Sesampainya di bawah, suasana semakin terasa hidup. Sebuah papan besar bertuliskan Ledok Sambi Ecopark menyambut kedatangan. Di sekitarnya berdiri bangunan sederhana yang berfungsi sebagai resto dan kafe. Dari sini aroma kopi dan makanan tradisional langsung tercium, menambah keakraban suasana. Sekilas anak-anak muda yang berpasangan dan keluarga dengan anak-anak kecil yang paling banyak di antara pengunjung.
Hal yang mengejutkan: di area terbuka ini terdapat aturan larangan merokok dan vape. Sebuah aturan yang terasa progresif, mengingat banyak tempat wisata masih permisif terhadap asap rokok. Keputusan ini jelas membuat udara di lembah terasa lebih segar, dan pengunjung bisa lebih nyaman, terutama bagi keluarga yang membawa anak kecil.
Tiket Terusan dengan Banyak Pilihan
Tak jauh dari resto, terdapat meja kasir khusus untuk penjualan tiket terusan. Sebuah banner berwarna hijau toska berdiri di depannya, mempromosikan paket lengkap yang sedang diskon. Harga normal Rp115.000, tapi saat itu sedang promo Rp80.000 saja. Tiket terusan ini mencakup banyak wahana sekaligus: flying fox, gel gun, archery, e-scooter, hingga melukis.

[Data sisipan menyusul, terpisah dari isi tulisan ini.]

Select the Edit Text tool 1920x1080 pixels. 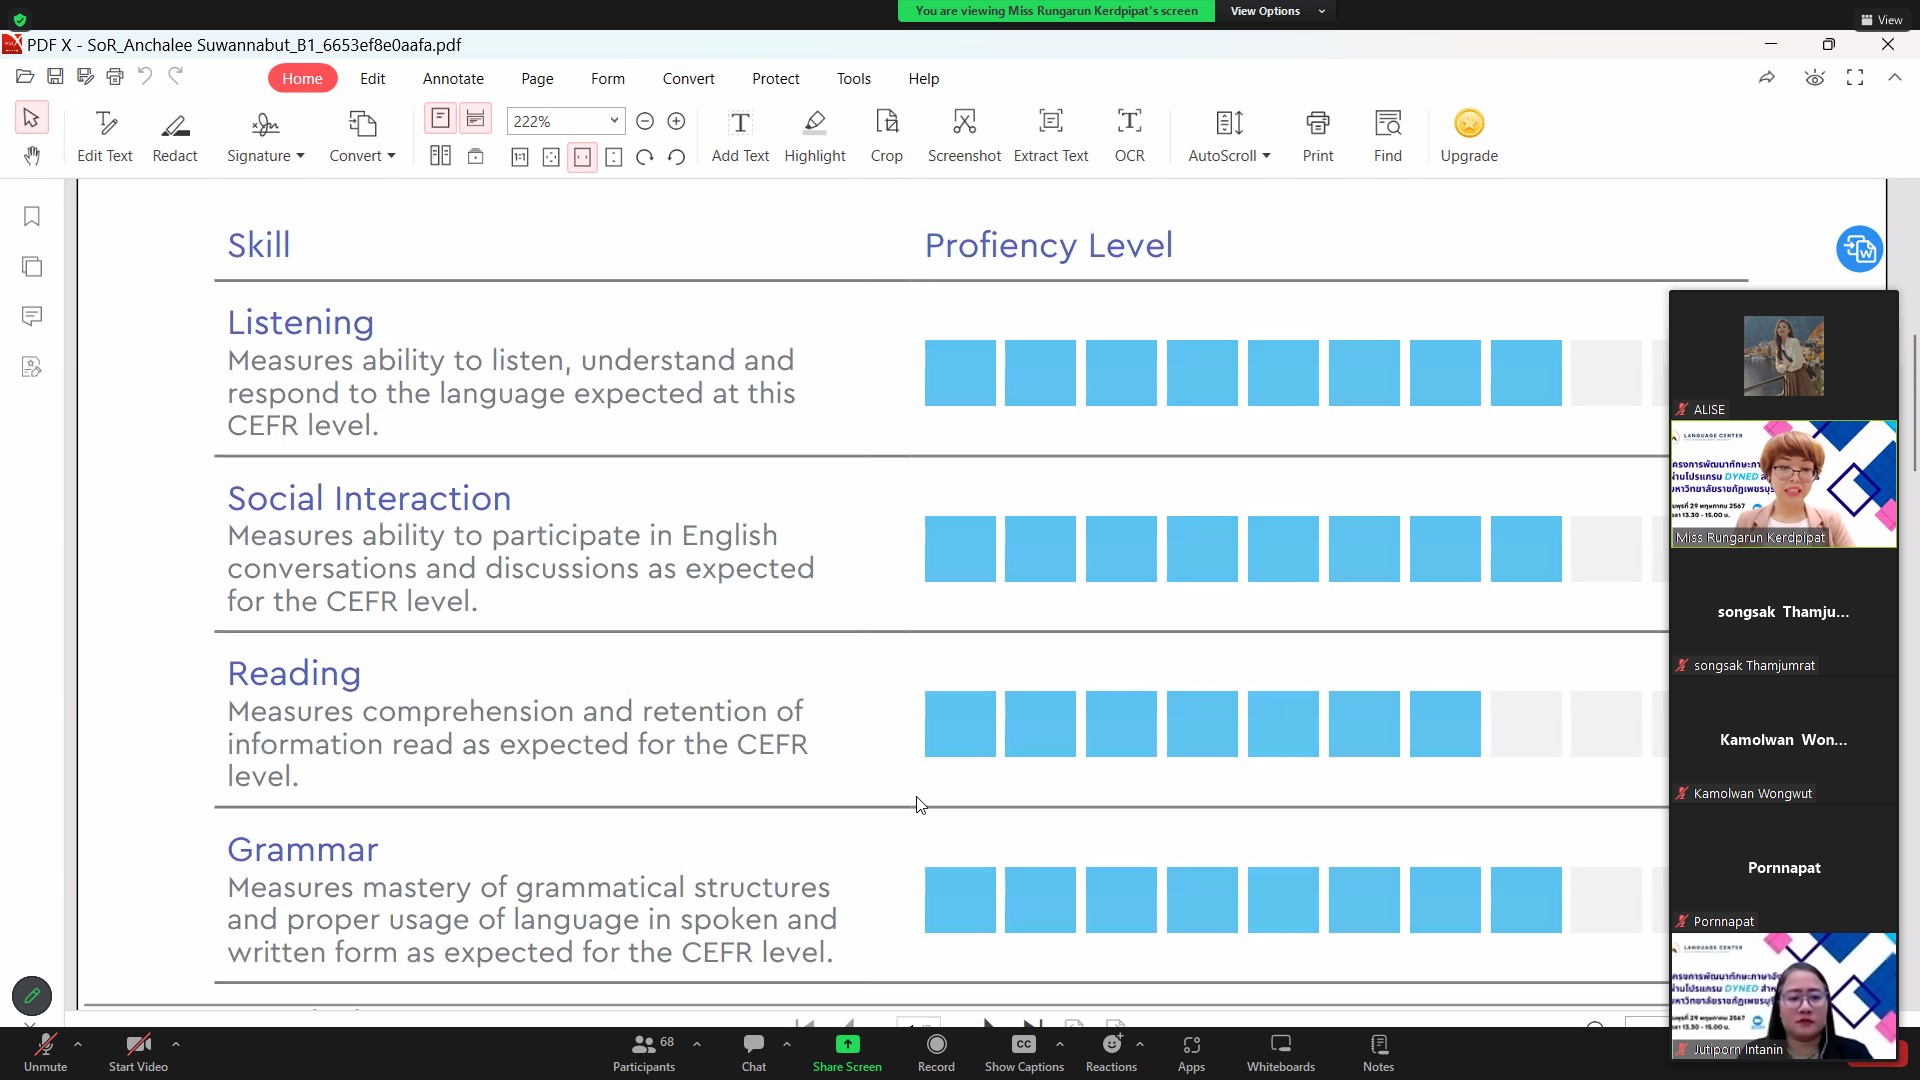(x=104, y=135)
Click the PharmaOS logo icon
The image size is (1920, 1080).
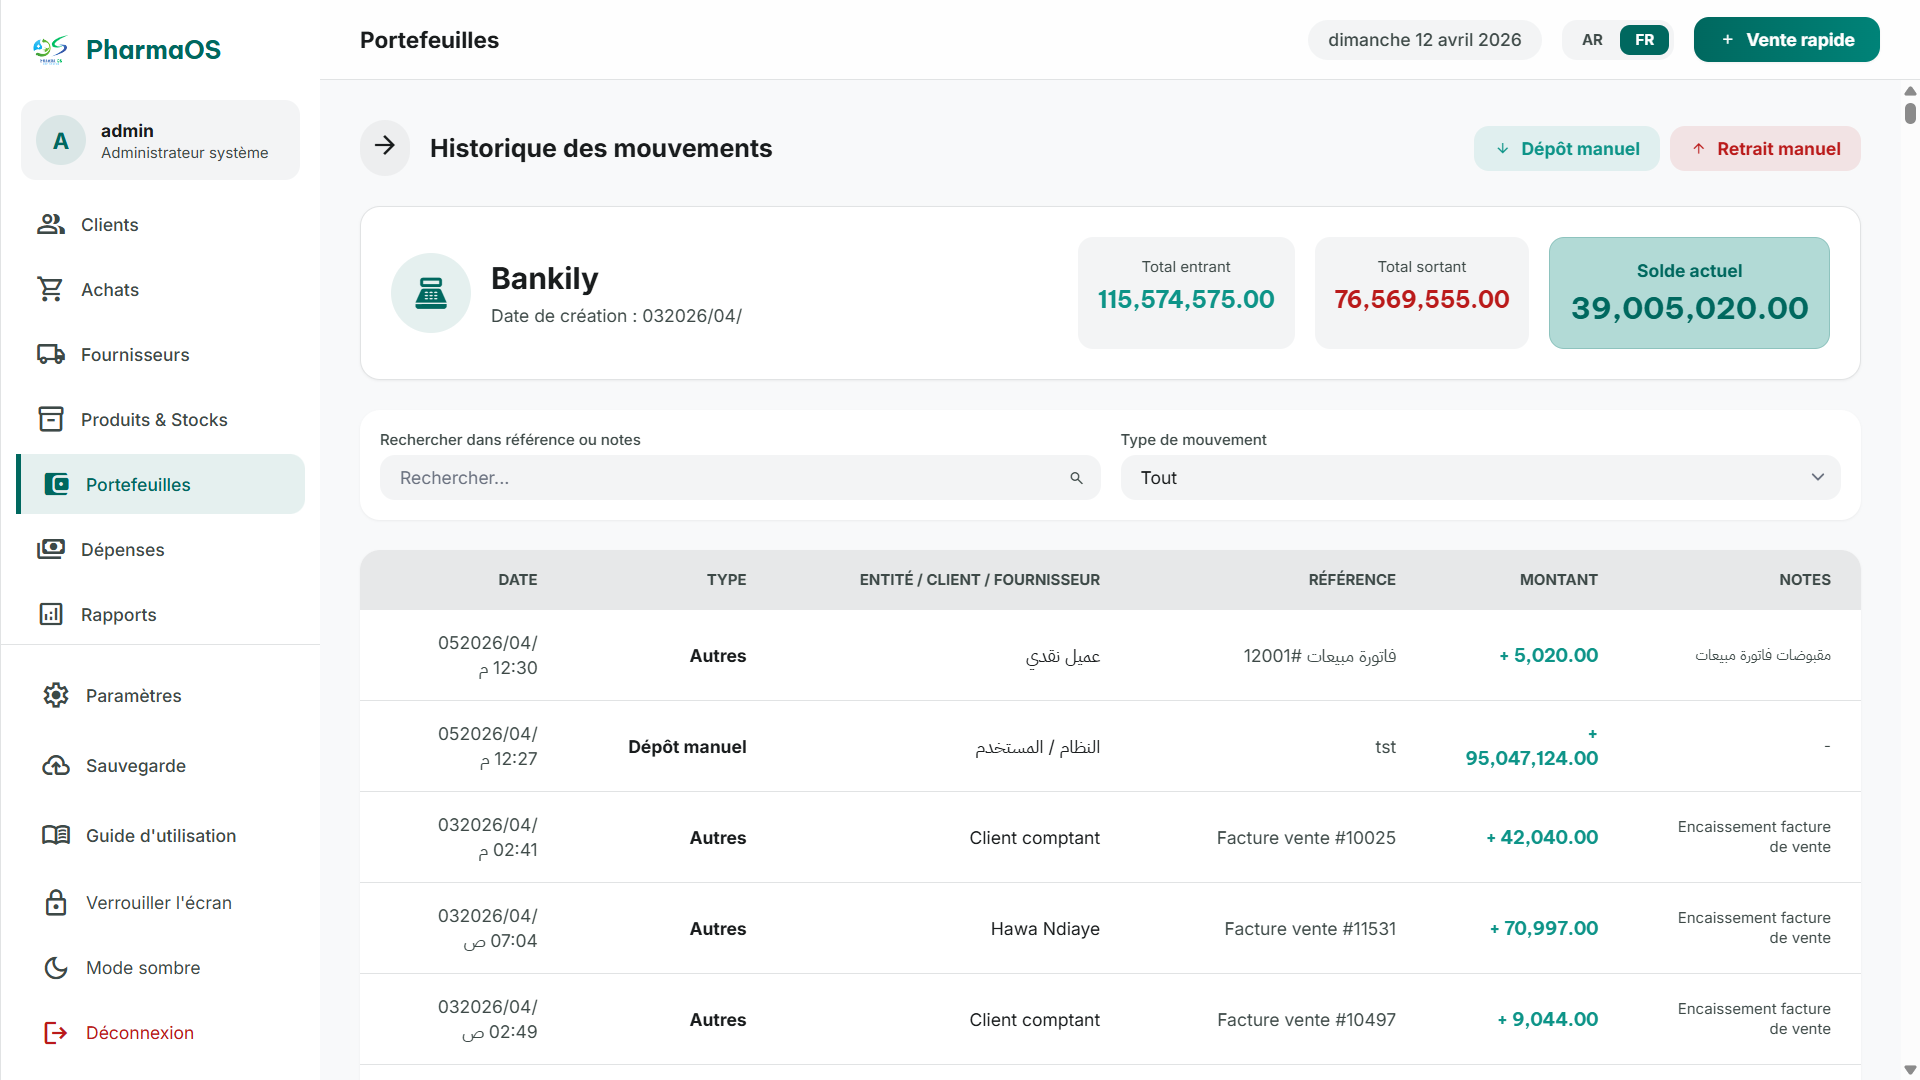point(50,49)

Meskipun tidak membeli tiket, saya sempat memperhatikan bagaimana anak-anak dan remaja bersemangat memilih aktivitas mereka. Ada yang langsung mencoba memanah, ada pula yang berkeliling dengan e-scooter, sementara orang tua sibuk mendokumentasikan momen dengan kamera ponsel. Rasanya setiap sudut menawarkan hiburan, baik bagi yang aktif bergerak maupun mereka yang hanya ingin duduk menikmati kopi.
Sungai Jernih, Batu-Batu yang Mengundang
Namun daya tarik utama Ledok Sambi bukan sekadar wahana modern. Sungai kecil yang melintas di tengah lembah ini justru menjadi magnet utama. Airnya jernih, dangkal, dengan bebatuan besar yang menyembul di permukaan. Banyak pengunjung, terutama anak-anak, tampak riang bermain di sini. Ada yang sekadar berendam kaki, ada pula yang berlarian sambil ciprat-cipratan air. Emak-emak muda pun banyak yang asyik duduk-duduk di bebatuan sambil bermesin air yang dingin dan jernih.
Melihatnya saja pun saya sudah merasa sedang dan turut bahagia.
Kedalaman sungai yang hanya sebatas betis orang dewasa membuatnya relatif aman. Sesekali, tawa pecah saat seseorang terpeleset oleh licinnya batu, tapi semua berakhir dengan canda. Di tepian, orang tua duduk di tikar, mengawasi sambil menikmati suasana. Saya pun ikut duduk sejenak, membiarkan kesejukan air menyentuh telapak kaki. Rasanya sederhana, tapi menenangkan.